**What you should do**
Reproduce the entries below word for word, starting with the line that contains "Click the order" and continuing through the final line of the entries.

━━ Stored records ━━

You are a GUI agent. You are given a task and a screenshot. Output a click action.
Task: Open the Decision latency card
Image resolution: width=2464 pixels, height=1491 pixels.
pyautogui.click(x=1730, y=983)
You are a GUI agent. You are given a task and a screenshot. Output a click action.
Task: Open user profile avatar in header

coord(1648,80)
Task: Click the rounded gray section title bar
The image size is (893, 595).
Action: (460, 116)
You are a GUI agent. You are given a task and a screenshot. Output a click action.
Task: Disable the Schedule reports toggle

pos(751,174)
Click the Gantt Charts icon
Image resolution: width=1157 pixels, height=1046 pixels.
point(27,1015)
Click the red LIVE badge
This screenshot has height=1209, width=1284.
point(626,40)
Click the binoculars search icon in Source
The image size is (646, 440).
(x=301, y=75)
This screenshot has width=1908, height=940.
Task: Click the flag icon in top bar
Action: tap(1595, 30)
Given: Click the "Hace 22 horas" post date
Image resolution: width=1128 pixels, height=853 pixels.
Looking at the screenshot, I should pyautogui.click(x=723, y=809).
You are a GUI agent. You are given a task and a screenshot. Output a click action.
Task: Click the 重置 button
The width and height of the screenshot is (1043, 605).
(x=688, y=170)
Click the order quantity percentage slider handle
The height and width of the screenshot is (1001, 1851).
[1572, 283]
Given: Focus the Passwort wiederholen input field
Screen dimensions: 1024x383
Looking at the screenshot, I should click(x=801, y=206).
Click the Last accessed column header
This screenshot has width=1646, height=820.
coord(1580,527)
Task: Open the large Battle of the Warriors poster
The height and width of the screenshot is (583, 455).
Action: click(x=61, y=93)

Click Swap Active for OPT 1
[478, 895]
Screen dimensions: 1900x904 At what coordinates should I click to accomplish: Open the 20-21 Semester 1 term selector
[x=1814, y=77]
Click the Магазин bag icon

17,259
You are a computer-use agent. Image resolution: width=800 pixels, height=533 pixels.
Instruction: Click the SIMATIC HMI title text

━━━

**Exercise answer**
Click the order quantity percentage slider handle
The height and width of the screenshot is (1001, 1851).
[1572, 283]
Given: Focus the Passwort wiederholen input field
Screen dimensions: 1024x383
Looking at the screenshot, I should click(x=801, y=206).
Click the Last accessed column header
This screenshot has width=1646, height=820.
coord(1580,527)
Task: Open the large Battle of the Warriors poster
The height and width of the screenshot is (583, 455).
Action: click(x=61, y=93)

Click Swap Active for OPT 1
[478, 895]
Screen dimensions: 1900x904 At what coordinates should I click to accomplish: Open the 20-21 Semester 1 term selector
[x=1814, y=77]
Click the Магазин bag icon

17,259
You are a computer-use agent. Image resolution: width=800 pixels, height=533 pixels.
Instruction: Click the SIMATIC HMI title text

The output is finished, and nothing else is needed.